Jayatilleke died of cancer, and Jayawathy died of heart failure a few months later. The 3 sons were adopted and raised by Jayawathy’s younger sister C. Poopathy, in Thambiluvil. Poopathy had 10 children of her own. Thus she and her husband, a paddy cultivator, raised 13 children with dif­ficulty. Fortunately, the children did quite well in education, and the family came up. Two of Poopathy’s daughters became teachers, one of them graduating from Peradeniya in 1986. Jayawathy’s 3 sons grew up as Tamils, speaking and studying in Tamil. The family was now comfortably in the middle class league.

Saliya Jayasiri joined the police and just finished training as a Sub— Inspector. Kamal Vajithasiri joined as a Reserve Police Constable. The 2-were anxious-that Vasantha Indirasiri, who was good in his studies, should be helped to qualify as a doctor. He was duly supported as an Advanced Level student in Jaffna. Poopathy’s husband died 2 years ago. But this was a time she was having a rest from her cares.

Kamal Vajithasiri came home from his station at Amparai on 10th June to attend the Amman Kovil poosai. taking short leave to obtain medicine. Because of the prevailing tension, or because she wanted his company, Poopathy made him spend the night at home. On the 11th morning, the troubles had begun and Kamal could not return. Since then Kamal, though having a Sinhalese name, was regarded a Tamil he remained at home in view of what was being done to Tamil policemen.

Kamal’s elder brother, Saliya Jayasiri, reported at Amparai police station on 12th June to assume duties as Sub—Inspector on completion of training. Nothing more has been heard of him. Poopathy said that if he were alive, he would have contacted them.

Kamal was picked up by the STF from his home, when Thambiluvil was rounded up on 24th September. Nothing more was heard of him, though Poopathy and some of her children hung about the STF camp for days.

Other inquiries have elicited a hint that he would not be seen again. One circumstance concerning the family was that it was a closely knit family, and there was at least one member of the extended family who had close contacts with the LTTE. Suthakaran (18), a Grade 9 student,. and son of Sothimani, a sister of Poopathy’s, was picked up by the STF on information shortly after its arrival in June. Suthakaran who is said to have been friendly with the LTTE, is believed to have been killed. The fact remains that Suthakaran could not have been more than an ordinary supporter, because he stayed at home. The STFs attention to the family was drawn about this time.

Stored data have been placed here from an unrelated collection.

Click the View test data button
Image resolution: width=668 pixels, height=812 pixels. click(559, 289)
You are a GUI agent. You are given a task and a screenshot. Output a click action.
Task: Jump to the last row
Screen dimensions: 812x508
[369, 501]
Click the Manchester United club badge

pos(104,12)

That Kamal Vajithasiri knew some LTTE cadre is not disputed. Even President Premadasa and the STF knew many of them well. According to Poopathy, when a relation (not a first cousin) in the LTTE had earlier wanted to see Kamal, he had declined saying that it would amount to disloyalty to his profession. At worst Kamal and his brothers may have kept company with LTTE cadre who were in school with them in earlier times, before joining the police. Such things are normal in villages. That the LTTE would have tipped off Kamal about plans to kill policemen is preposterous, because even LTTE local leaders were taken by surprise. Again, Kamal who knew how to use weapons, had stayed at home by choice, rather than go to the jungle with the LTTE.

One story that appears to be believed by the STF is that soon after the war broke out on 11th June, Kamal was seen in the trenches carrying arms with the LTTE. The LTTE had called upon youths to join in the final battle, had importuned many to come out with them, and had then precipitately pulled

-out leaving them high and dry. Suppose Kamal had joined them, one has to see what his position would have been if he had not. Kamal had a Sinhalese name. The LTTE had just killed Sinhalese policemen and were in an importuning mood and knew that Kamal could use a gun. It is not inconceivable that for the sake of his safety, Kamal’s own relatives would have advised him to pretend to the LTTE that he was joining them and get away at the earliest. The significant fact is that Kamal was staying at his home and not with the LTTE.

Those with a license to kill, such as the STF, tend to see ghosts everywhere and in time give those ghosts flesh.      

The cases of policemen who can still be saved calls for urgent action.  [Top] 

7.2. Crushed Between Walls of Steel:

What follows is the story of a poor family that is typical of several hundreds in this region. They were oppressed and treated like dirt by every armed group that arrived —— their local would—be— liberators, their saviours from across the Palk Straits as well as those who would destroy them to-unite Sri Lanka.

Nagamani Valliammai (45) and her husband, K. Kathiramalai (60) from Thirukkovil South are labourers in the dairy trade. In Tamil, they describe their profession as “tying cows”. Their eldest son, Vipulanantharajah who was 17 in 1985 was in the same trade. One day during 1985, he did not go in the morning to untie a calf to feed on its mother because of a tense military situation. Thinking it safe in the evening, he ventured out on his bicycle at 4:00 p.m. to go where he had tied the calf. He was picked up by the STF from Kondavedduvan at Vinayagapuram, after they smashed his bicycle. During the weeks and months which followed, Valliammai did the usual pilgrimmage, making inquiries at the STF camps at Batticaloa, Kallady, Kondavedduvan, Eravur, Pandiruppu and Pallaiadi, without hearing anything. About a year later, the Ceylon Red Cross gave her Rs. 3,000. But during that year she had spent several thousands on her son’s account in addition to the time lost in agonizing and waiting. She had to pay for her son’s borrowed bicycle smashed by the STF. In the absence of any accountable legal process, she had to pay money to persons who promised information about her son.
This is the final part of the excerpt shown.